The secret federal court that approves orders for conducting surveillance on suspected foreign terrorists or spies issued a strong and highly unusual public rebuke to the FBI on Tuesday, ordering the agency to say how it intends to correct the errors revealed last week by a Justice Department report on one aspect of the FBI's investigation of Donald Trump's 2016 campaign.
Justice Department Inspector General Michael Horowitz said the FBI made serious and repeated mistakes in seeking under the Foreign Intelligence Surveillance Act, or FISA, to conduct surveillance of Carter Page, a former Trump campaign adviser.
The FBI's submission to the court made assertions that were "inaccurate, incomplete, or unsupported by appropriate documentation," the report said.
Rosemary Collyer, presiding judge on the Foreign Intelligence Surveillance Court, said in the unusual public order that the report "calls into question whether information contained in other FBI applications is reliable." She ordered the FBI to explain in writing by Jan. 10 how it intends to remedy those problems.

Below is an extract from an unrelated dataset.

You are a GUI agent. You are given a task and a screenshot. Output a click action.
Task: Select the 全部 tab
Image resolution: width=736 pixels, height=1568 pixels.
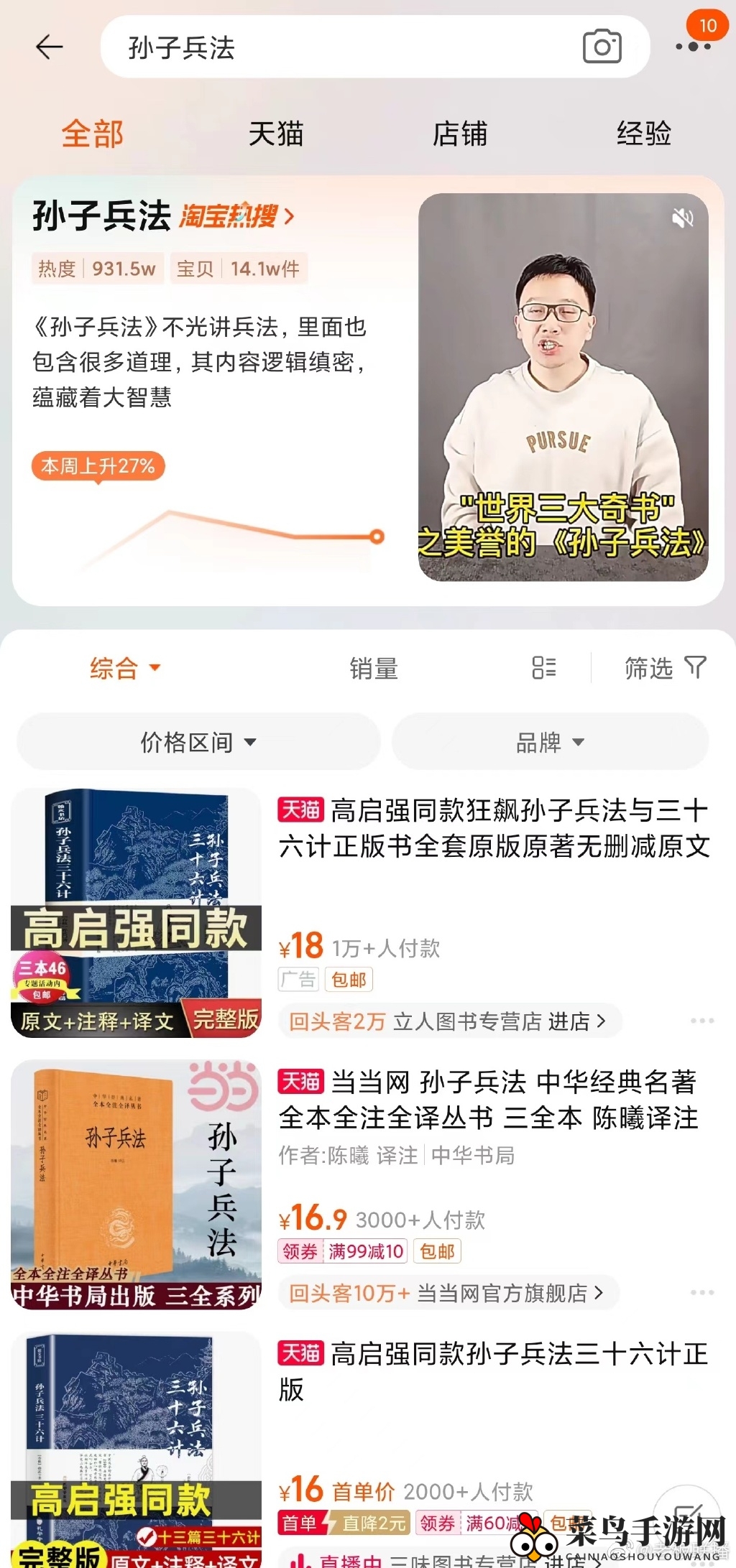[x=93, y=134]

Document here: https://www.scribd.com/document/440156909/Fisa-Court-to-FBI
(Score: 1) by khallow on Wednesday December 18 2019, @06:52PM
And that VERY good reason was? They never did pin anything on Carter Page, the pretext for starting this surveillance, and much of the existing indictments would happen anyway (Manafort, for example) since the investigations started elsewhere and were merely taken over by Mueller.
Now, that power to start surveillance of political rivals with very flimsy pretext rests in the hands of Trump. Better think about what that means.